Note that the discrimination between problem-solving research and research for understanding is not a sharp one, it is only a matter of emphasis; see also the article of Fred Brooks in the March 1996 issue of CACM [Brooks 1996] and the responses in the July issue.

Looking at actual CS research contributions, a large majority of them makes claims that clearly belong to engineering problem-solving; a study conducted in 1994 found about 75 percent of all articles in a random CS article sample to be of this type [Tichy et al. 1995] .

Thus, our emphasis in non-theoretical CS as a whole is quite clearly on engineering (which is not necessarily harmful) and our judgement of what constitutes good research is consequently biased (which is harmful).

The following sections will discuss how this bias slows down progress in CS and why a forum for negative results might help; I will give specific examples to illustrate my point.
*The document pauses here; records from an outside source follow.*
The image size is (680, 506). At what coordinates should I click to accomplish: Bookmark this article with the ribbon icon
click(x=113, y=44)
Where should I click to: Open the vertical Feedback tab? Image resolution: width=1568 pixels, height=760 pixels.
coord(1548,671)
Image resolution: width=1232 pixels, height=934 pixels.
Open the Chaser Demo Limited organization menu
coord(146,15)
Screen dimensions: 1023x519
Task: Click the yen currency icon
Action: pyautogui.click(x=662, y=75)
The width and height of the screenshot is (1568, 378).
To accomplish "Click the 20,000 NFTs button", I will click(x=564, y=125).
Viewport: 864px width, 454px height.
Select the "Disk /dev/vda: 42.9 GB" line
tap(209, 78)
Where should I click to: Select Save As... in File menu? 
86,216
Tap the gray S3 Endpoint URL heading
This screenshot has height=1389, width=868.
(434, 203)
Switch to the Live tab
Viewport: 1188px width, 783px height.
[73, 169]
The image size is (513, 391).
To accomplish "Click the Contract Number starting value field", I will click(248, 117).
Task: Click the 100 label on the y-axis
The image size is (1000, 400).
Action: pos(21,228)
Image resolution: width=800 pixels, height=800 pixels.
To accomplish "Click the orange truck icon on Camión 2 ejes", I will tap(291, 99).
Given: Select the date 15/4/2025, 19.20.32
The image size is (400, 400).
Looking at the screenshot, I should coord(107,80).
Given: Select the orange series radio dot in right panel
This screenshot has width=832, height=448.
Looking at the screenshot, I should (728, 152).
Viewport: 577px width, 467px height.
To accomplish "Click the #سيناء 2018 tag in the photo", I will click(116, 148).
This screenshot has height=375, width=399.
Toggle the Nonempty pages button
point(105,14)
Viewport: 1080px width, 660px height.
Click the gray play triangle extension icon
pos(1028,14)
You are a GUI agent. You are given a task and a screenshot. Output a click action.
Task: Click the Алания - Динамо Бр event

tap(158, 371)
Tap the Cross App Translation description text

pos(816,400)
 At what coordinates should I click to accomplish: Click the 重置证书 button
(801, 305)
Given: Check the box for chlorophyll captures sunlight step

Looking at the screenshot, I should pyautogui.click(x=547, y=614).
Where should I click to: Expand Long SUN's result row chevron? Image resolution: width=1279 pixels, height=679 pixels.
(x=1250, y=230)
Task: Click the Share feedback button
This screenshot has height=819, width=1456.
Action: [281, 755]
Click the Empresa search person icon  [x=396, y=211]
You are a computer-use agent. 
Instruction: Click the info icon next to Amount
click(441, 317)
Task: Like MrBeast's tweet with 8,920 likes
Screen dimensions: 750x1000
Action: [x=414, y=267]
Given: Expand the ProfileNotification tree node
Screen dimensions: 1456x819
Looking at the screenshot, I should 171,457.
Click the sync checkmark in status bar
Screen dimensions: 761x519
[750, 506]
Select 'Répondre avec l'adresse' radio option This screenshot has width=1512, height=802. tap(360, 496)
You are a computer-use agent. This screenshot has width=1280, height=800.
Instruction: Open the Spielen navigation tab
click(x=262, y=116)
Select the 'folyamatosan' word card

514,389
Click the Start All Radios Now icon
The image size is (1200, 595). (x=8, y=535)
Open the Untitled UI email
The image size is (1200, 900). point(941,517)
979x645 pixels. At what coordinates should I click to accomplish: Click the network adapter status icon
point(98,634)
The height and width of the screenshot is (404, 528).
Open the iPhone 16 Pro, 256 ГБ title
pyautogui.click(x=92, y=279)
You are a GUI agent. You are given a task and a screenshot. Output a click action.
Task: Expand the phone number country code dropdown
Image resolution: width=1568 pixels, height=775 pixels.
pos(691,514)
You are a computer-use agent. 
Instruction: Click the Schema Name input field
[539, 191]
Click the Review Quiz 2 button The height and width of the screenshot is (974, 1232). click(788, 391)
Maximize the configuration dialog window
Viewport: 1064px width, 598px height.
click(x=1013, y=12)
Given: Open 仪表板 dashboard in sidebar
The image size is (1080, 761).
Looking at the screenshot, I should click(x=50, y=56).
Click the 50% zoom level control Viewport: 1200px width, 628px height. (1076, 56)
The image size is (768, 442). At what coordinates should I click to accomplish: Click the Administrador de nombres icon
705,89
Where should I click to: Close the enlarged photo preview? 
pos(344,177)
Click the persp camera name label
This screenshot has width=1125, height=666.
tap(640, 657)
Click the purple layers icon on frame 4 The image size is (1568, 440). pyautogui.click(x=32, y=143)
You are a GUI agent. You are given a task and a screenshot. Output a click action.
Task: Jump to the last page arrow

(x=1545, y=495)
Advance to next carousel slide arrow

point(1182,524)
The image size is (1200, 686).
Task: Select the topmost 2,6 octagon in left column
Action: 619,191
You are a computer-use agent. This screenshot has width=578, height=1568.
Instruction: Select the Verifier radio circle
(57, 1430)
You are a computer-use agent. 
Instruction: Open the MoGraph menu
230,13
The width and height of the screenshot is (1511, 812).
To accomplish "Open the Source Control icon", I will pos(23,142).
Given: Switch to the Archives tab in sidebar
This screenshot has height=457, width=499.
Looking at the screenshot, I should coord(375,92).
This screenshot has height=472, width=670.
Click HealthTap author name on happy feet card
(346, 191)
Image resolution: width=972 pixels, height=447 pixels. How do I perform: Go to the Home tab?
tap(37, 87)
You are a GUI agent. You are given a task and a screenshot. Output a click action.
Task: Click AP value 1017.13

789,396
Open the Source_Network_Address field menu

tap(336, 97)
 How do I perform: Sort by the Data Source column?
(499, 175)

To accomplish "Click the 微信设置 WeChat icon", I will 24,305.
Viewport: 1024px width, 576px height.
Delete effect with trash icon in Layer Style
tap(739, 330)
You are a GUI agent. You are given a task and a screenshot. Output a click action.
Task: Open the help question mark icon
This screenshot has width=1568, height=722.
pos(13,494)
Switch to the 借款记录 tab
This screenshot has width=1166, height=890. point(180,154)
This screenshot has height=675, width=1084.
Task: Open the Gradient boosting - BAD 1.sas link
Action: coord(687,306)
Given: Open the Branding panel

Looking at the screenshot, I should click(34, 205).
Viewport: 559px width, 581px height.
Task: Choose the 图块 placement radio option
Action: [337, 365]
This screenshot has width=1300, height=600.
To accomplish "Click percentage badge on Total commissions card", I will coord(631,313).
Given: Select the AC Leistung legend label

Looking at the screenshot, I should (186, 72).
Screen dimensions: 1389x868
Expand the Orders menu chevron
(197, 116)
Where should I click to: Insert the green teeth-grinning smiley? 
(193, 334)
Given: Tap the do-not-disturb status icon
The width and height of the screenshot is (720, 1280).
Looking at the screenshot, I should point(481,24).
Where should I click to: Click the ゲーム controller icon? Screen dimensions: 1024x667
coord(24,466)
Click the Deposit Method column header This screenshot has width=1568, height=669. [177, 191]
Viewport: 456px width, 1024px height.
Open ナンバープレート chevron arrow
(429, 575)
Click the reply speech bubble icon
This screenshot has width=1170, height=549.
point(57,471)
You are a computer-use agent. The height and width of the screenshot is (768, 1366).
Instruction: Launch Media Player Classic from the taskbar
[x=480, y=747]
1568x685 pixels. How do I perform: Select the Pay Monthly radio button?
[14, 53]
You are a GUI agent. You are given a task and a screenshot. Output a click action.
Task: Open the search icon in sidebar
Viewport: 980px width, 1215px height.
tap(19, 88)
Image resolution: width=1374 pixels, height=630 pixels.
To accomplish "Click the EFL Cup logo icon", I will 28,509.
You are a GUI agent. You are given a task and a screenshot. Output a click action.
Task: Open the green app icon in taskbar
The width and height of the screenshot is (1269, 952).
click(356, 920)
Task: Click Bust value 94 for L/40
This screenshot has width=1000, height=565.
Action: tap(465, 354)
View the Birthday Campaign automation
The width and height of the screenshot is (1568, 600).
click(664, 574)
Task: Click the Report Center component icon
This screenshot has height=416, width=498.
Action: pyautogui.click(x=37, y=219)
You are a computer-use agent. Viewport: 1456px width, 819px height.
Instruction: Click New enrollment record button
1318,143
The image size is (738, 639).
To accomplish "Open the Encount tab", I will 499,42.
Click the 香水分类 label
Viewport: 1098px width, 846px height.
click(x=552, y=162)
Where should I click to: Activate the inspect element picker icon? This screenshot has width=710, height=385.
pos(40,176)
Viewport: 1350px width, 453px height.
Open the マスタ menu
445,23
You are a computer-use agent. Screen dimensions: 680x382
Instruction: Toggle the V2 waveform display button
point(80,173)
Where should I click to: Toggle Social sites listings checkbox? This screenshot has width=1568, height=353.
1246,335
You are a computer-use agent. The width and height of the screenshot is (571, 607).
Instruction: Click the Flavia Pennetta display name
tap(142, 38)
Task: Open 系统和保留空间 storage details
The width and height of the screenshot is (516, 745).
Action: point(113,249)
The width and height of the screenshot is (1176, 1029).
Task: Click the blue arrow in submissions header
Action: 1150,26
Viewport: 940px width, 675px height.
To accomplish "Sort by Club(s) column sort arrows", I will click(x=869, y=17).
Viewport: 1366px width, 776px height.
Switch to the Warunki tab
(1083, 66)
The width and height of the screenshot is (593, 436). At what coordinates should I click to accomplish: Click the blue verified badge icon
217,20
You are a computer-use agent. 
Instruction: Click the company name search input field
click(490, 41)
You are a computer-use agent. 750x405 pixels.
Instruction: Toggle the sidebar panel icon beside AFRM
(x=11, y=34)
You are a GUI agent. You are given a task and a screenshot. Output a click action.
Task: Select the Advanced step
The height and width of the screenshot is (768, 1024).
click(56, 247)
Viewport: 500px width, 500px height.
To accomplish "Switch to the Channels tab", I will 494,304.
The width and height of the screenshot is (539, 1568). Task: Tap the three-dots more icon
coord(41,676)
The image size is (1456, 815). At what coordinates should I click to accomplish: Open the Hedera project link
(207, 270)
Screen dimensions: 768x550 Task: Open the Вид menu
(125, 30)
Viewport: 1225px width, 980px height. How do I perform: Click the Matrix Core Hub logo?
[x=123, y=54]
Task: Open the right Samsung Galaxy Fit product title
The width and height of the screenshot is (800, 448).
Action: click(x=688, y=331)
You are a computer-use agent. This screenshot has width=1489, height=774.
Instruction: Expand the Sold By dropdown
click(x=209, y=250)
Then I will present the structure of the new Forum for Negative Results and finally discuss the most important objections against it, before concluding the paper with a call for comments.

2 Why and how it hurts CS

The CS research culture described above has negative impact on our discipline as a whole in three different ways: First, results that could contribute to understanding may be suppressed; second, results may be presented in misleading ways; and third, research may be misguided towards less fruitful directions. I will discuss these problems in order and intersperse specific examples for illustration. These examples are authentic reports of actual research; for sake of brevity and clarity of argument, their technical content was somewhat simplified.

2.1 Lost insights

If a failure is not published at all, obviously nobody else can learn from it. However, non-publication does not seem to be frequent in CS. More often, and more seriously, failures are published in a clouded, hidden form: Either the problem is redefined appropriately as to fit the solution obtained, or the ``solution'' is evaluated using only selected examples where it works well. Sometimes the solution is hardly evaluated at all. In all of these cases, the reasons for the failure are not analyzed and our understanding is improved less than it could have been.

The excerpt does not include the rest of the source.